Of course, I realize it’s not true. That sound part of my brain tries hard to convince me that the reality is different from the Instagram accounts of my favorite professional and hobby photographers. (And I probably follow way too many travel bloggers.) Still there’s this stupid feeling… the one you call FOMO, I guess. The evil little thing that whispers in my ears that I could earn my living while freelancing from a beach in Thailand. (Whatever freelancing means. But it’s definitely something cool, isn’t it?)
Our countless choices make us… unhappy?
Instead I live and work in Budapest. What’s exactly wrong with that? (I mean, if we don’t count the lack of tropical beaches and eternal sunshine. 😛 ) It’s not that it’s bad. It’s that there are so many other options. We’ve already spent a wonderful year in San Francisco with Csaba. Will we be happier if we moved back? Or maybe not there, but somewhere in America… or Australia? New Zealand? Singapore?

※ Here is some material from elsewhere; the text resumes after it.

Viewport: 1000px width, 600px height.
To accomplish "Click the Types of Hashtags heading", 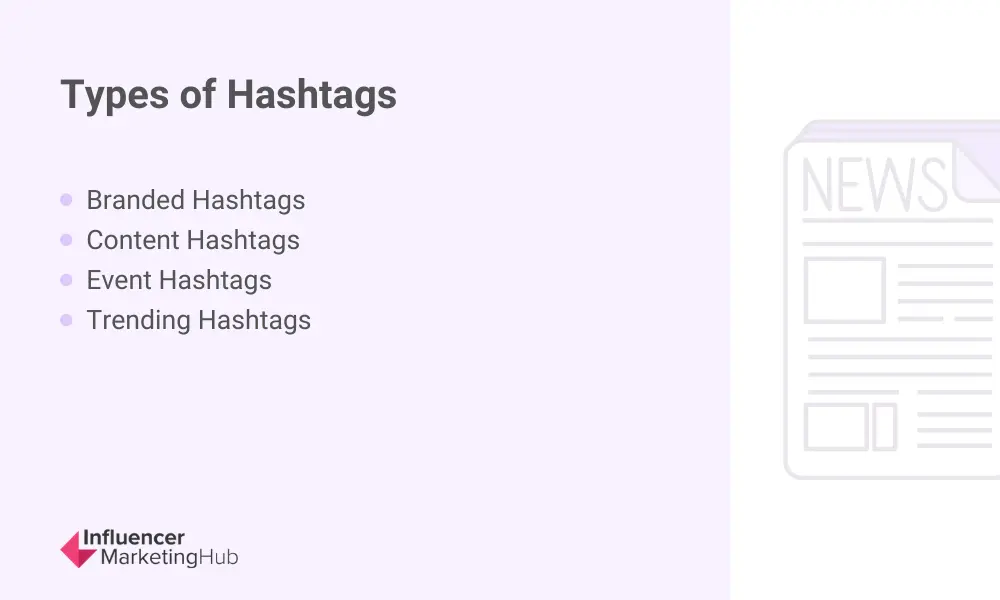I will pyautogui.click(x=229, y=95).
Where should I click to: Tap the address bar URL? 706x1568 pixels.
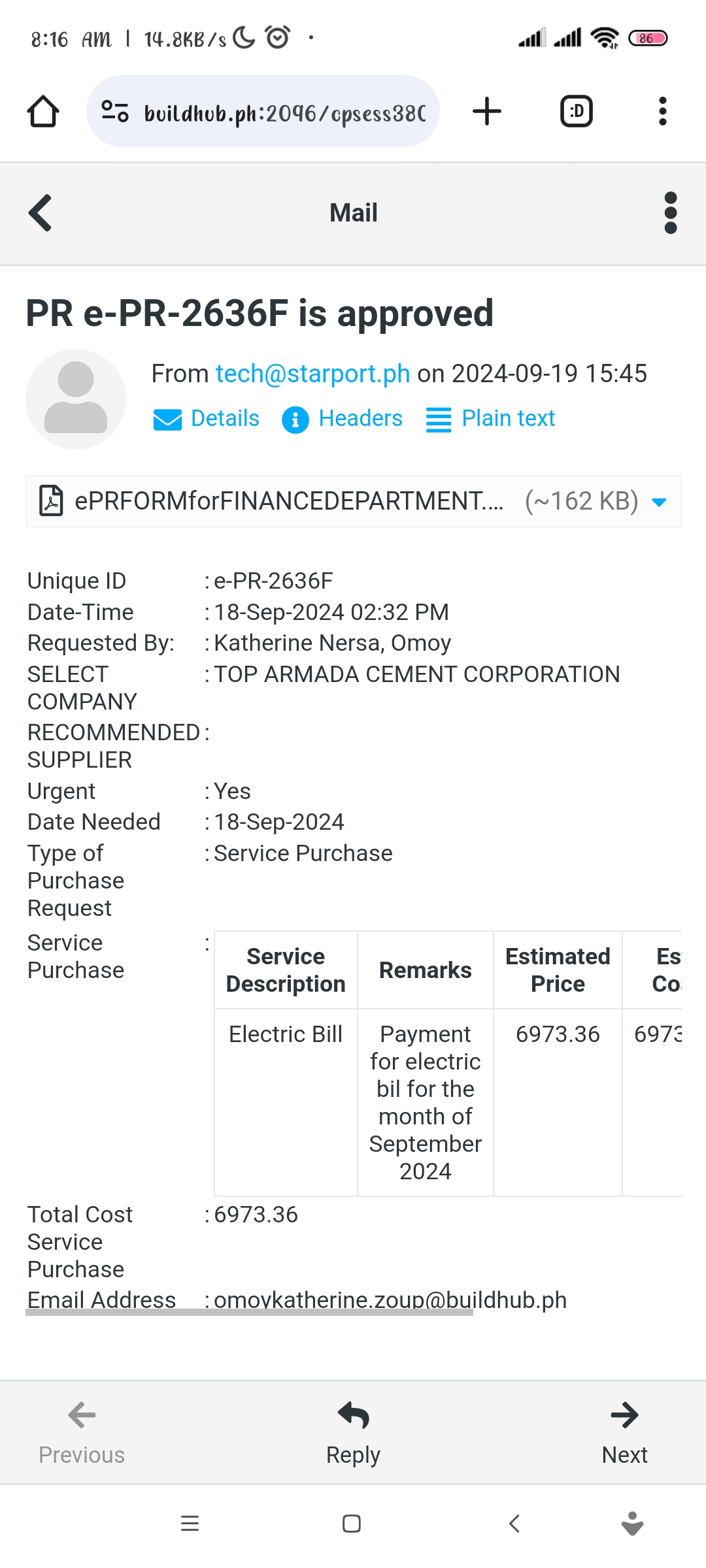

And what about my carrier? Will I be happier doing something else than coding? (I’m a software engineer, in case you don’t know.) What about being a writer? Photographer? Journalist? Psychologist? Tour guide? (Traveller – is there really such a profession?) These are just some of the things and topics I’m interested in.
And the truth is, with every decision I make, I give up on all the other choices. The world offers a breadth of experience. But it looks like more choices is not what makes people happy. Yeah, psychologist have already figured it out. But who wants to believe them when we are so obsessed with all the choices we can make?
Still, we can’t be happy while constantly looking back, thinking about all the other possibilities that might have turned out better for us. To make things worse, we compare ourselves to others. We are so afraid to not miss any experience, that we don’t realize we miss them all, because we don’t experience anything fully.
What’s the solution?
However, we need to realize that even though it seems we have endless opportunities, it’s a lie. It’s just an illusion. I can’t be at 10 different places at the same time, I have to choose one. I can’t follow more paths at the same time, I have to choose one. Though I can dream about countless different versions of my life, I can only live in the present – or don’t live at all.
I don’t think I need more experiences. I rather need my experiences to be more meaningful. I rather need to be in the present to cherish them. Though it’s good to have dreams, I rather need to actually live more. Because there are so many things in my life that I can be grateful for. Simple joys that I miss because I’m so busy dreaming.
Commitment makes you free to be happy
Getting committed to something doesn’t only mean giving up on all the other options. It also means an opportunity for a deep, enriching, fulfilling experience. Because I can only take advantage of an opportunity, if I commit myself to it. I need to be present, I need to invest my time and energy into it. That’s what makes it meaningful.
Freedom and all the different choices are not the problem here. But one should grow up to be truly free.
What do you think?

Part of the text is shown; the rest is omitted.